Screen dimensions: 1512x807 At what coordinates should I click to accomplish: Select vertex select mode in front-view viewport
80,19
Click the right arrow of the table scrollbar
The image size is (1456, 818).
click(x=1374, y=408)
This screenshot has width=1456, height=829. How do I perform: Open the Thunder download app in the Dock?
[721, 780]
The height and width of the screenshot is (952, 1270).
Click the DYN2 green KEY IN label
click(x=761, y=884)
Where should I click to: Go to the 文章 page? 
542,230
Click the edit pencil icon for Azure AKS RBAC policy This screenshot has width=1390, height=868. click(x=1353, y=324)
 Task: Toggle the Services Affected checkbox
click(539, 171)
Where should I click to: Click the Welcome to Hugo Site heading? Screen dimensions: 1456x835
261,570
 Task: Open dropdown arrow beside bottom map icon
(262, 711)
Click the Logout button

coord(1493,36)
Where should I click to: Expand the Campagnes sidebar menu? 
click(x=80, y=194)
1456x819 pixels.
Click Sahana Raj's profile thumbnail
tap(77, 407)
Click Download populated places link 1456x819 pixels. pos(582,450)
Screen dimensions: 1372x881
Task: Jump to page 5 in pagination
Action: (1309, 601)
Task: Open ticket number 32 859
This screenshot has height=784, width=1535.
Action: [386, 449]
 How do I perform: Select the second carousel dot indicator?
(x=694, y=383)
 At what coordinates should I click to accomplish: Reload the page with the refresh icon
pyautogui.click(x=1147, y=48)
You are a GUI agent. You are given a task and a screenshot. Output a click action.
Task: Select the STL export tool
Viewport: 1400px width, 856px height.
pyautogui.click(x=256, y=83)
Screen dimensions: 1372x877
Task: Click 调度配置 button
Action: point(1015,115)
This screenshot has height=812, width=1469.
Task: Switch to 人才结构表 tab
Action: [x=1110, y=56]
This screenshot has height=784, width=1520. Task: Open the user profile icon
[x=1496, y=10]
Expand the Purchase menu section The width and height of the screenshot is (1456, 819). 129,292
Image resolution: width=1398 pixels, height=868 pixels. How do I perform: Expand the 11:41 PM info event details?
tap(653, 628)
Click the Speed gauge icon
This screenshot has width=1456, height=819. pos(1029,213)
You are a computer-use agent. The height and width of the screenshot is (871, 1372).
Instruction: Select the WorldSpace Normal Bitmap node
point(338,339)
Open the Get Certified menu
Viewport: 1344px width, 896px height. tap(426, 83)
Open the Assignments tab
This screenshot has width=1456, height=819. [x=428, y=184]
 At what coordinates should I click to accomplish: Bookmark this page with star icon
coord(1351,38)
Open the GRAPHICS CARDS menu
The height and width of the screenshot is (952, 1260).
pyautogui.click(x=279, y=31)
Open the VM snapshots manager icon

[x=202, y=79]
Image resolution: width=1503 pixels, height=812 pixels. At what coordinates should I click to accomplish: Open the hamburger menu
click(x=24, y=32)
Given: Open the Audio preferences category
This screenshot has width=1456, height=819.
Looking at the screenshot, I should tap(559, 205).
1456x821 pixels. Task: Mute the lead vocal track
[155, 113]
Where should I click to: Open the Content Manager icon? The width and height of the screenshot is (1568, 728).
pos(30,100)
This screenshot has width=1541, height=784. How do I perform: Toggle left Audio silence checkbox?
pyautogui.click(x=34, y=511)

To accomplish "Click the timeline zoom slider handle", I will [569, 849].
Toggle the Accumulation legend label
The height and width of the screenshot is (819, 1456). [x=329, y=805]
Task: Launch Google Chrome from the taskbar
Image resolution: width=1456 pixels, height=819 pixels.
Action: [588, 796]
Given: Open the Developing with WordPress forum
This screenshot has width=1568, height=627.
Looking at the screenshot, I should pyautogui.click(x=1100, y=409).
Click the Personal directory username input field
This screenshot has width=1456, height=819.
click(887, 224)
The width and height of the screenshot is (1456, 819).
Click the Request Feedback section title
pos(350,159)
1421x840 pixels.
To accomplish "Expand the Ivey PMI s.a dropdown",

+ + +

**Problem to work on**
Write the entire listing out again, word for word.

**Exercise response**
Screen dimensions: 1512x807 At what coordinates should I click to accomplish: Select vertex select mode in front-view viewport
80,19
Click the right arrow of the table scrollbar
The image size is (1456, 818).
click(x=1374, y=408)
This screenshot has width=1456, height=829. How do I perform: Open the Thunder download app in the Dock?
[721, 780]
The height and width of the screenshot is (952, 1270).
Click the DYN2 green KEY IN label
click(x=761, y=884)
Where should I click to: Go to the 文章 page? 
542,230
Click the edit pencil icon for Azure AKS RBAC policy This screenshot has width=1390, height=868. click(x=1353, y=324)
 Task: Toggle the Services Affected checkbox
click(539, 171)
Where should I click to: Click the Welcome to Hugo Site heading? Screen dimensions: 1456x835
261,570
 Task: Open dropdown arrow beside bottom map icon
(262, 711)
Click the Logout button

coord(1493,36)
Where should I click to: Expand the Campagnes sidebar menu? 
click(x=80, y=194)
1456x819 pixels.
Click Sahana Raj's profile thumbnail
tap(77, 407)
Click Download populated places link 1456x819 pixels. pos(582,450)
Screen dimensions: 1372x881
Task: Jump to page 5 in pagination
Action: (1309, 601)
Task: Open ticket number 32 859
This screenshot has height=784, width=1535.
Action: [386, 449]
 How do I perform: Select the second carousel dot indicator?
(x=694, y=383)
 At what coordinates should I click to accomplish: Reload the page with the refresh icon
pyautogui.click(x=1147, y=48)
You are a GUI agent. You are given a task and a screenshot. Output a click action.
Task: Select the STL export tool
Viewport: 1400px width, 856px height.
pyautogui.click(x=256, y=83)
Screen dimensions: 1372x877
Task: Click 调度配置 button
Action: point(1015,115)
This screenshot has height=812, width=1469.
Task: Switch to 人才结构表 tab
Action: [x=1110, y=56]
This screenshot has height=784, width=1520. Task: Open the user profile icon
[x=1496, y=10]
Expand the Purchase menu section The width and height of the screenshot is (1456, 819). 129,292
Image resolution: width=1398 pixels, height=868 pixels. How do I perform: Expand the 11:41 PM info event details?
tap(653, 628)
Click the Speed gauge icon
This screenshot has width=1456, height=819. pos(1029,213)
You are a computer-use agent. The height and width of the screenshot is (871, 1372).
Instruction: Select the WorldSpace Normal Bitmap node
point(338,339)
Open the Get Certified menu
Viewport: 1344px width, 896px height. tap(426, 83)
Open the Assignments tab
This screenshot has width=1456, height=819. [x=428, y=184]
 At what coordinates should I click to accomplish: Bookmark this page with star icon
coord(1351,38)
Open the GRAPHICS CARDS menu
The height and width of the screenshot is (952, 1260).
pyautogui.click(x=279, y=31)
Open the VM snapshots manager icon

[x=202, y=79]
Image resolution: width=1503 pixels, height=812 pixels. At what coordinates should I click to accomplish: Open the hamburger menu
click(x=24, y=32)
Given: Open the Audio preferences category
This screenshot has width=1456, height=819.
Looking at the screenshot, I should tap(559, 205).
1456x821 pixels. Task: Mute the lead vocal track
[155, 113]
Where should I click to: Open the Content Manager icon? The width and height of the screenshot is (1568, 728).
pos(30,100)
This screenshot has width=1541, height=784. How do I perform: Toggle left Audio silence checkbox?
pyautogui.click(x=34, y=511)

To accomplish "Click the timeline zoom slider handle", I will [569, 849].
Toggle the Accumulation legend label
The height and width of the screenshot is (819, 1456). [x=329, y=805]
Task: Launch Google Chrome from the taskbar
Image resolution: width=1456 pixels, height=819 pixels.
Action: [588, 796]
Given: Open the Developing with WordPress forum
This screenshot has width=1568, height=627.
Looking at the screenshot, I should pyautogui.click(x=1100, y=409).
Click the Personal directory username input field
This screenshot has width=1456, height=819.
click(887, 224)
The width and height of the screenshot is (1456, 819).
Click the Request Feedback section title
pos(350,159)
1421x840 pixels.
To accomplish "Expand the Ivey PMI s.a dropdown",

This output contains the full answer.